Biotech's 'Luminous Protein' Bags Nobel Prize for Chemistry
October 17, 2008 |
Americans Martin Chalfie and Roger Tsien and Japan’s Osamu Shimomura won this year’s Nobel Prize in chemistry for the discovery and development of the green florescent protein (GFP), a tool that has revolutionized genetic engineering and biomedical research by providing a way to track the activity of individual proteins within a living cell, and thereby monitor how genes are expressed.
Shimomura first isolated the protein from the glowing jellyfish Aequorea victoria in the early 1960s. Chalfie, of Columbia University in New York, engineered it into bacteria and round worms in 1992 and Tsien tweaked the protein to produce different colored analogues, allowing scientists to study the expression of many different genes at the same time.
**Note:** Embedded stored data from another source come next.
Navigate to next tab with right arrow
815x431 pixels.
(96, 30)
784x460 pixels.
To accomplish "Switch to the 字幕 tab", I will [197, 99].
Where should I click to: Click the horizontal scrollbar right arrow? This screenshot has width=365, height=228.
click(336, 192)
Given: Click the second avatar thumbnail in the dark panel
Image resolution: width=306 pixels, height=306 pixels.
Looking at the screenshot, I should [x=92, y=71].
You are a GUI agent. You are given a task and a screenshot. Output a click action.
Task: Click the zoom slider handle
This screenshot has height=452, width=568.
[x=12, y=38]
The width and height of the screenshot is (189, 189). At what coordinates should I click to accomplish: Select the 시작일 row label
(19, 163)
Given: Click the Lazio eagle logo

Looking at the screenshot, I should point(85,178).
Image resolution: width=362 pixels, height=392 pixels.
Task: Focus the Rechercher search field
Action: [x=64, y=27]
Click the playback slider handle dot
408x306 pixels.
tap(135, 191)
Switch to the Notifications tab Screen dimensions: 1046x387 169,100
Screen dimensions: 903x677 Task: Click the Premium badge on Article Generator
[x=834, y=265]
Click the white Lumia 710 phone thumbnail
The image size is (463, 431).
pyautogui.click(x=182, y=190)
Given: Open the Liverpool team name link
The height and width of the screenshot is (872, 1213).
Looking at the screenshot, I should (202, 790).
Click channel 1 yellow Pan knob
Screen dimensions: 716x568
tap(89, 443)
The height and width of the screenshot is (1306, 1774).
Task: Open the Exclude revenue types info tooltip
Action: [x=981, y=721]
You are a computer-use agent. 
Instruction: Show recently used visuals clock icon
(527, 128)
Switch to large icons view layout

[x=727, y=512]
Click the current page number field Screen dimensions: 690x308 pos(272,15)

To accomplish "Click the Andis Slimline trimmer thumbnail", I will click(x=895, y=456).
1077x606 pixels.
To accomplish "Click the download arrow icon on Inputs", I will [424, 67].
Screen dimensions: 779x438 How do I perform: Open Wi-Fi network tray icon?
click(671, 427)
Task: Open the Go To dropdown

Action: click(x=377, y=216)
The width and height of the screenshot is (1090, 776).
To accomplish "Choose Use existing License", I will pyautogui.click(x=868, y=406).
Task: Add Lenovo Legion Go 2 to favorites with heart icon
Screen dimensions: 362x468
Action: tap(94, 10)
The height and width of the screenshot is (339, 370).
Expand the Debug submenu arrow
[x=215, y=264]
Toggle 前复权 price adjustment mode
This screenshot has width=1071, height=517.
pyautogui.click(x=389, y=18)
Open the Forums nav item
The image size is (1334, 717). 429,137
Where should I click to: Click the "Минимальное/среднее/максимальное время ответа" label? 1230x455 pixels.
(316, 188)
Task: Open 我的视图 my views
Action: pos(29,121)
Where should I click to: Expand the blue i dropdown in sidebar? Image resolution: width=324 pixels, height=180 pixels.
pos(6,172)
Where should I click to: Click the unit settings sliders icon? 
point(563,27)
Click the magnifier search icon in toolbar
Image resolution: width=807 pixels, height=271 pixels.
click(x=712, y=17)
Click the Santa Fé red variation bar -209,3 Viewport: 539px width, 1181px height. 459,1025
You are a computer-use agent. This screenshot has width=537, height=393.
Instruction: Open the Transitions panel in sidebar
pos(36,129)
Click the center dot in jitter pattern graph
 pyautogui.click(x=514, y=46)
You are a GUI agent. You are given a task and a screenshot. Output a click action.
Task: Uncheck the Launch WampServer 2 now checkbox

The use of GFP is ubiquitous in many fields of biochemistry and biology. The fluorescent protein has been used to monitor processes in living organisms previously invisible, such as the spread of cancer cells, development of neurons, progression of diseases such as Alzheimer's, and even the spread of AIDS virus. GFP has also been used as a reporter gene to select transgenic events during plant transformation. It is now even possible to buy glowing pets thanks to the protein. Zebra fish, genetically engineered to contain GFP, are widely available. Scientists have also developed green fluorescent tobacco plants, flies, mice and even pigs.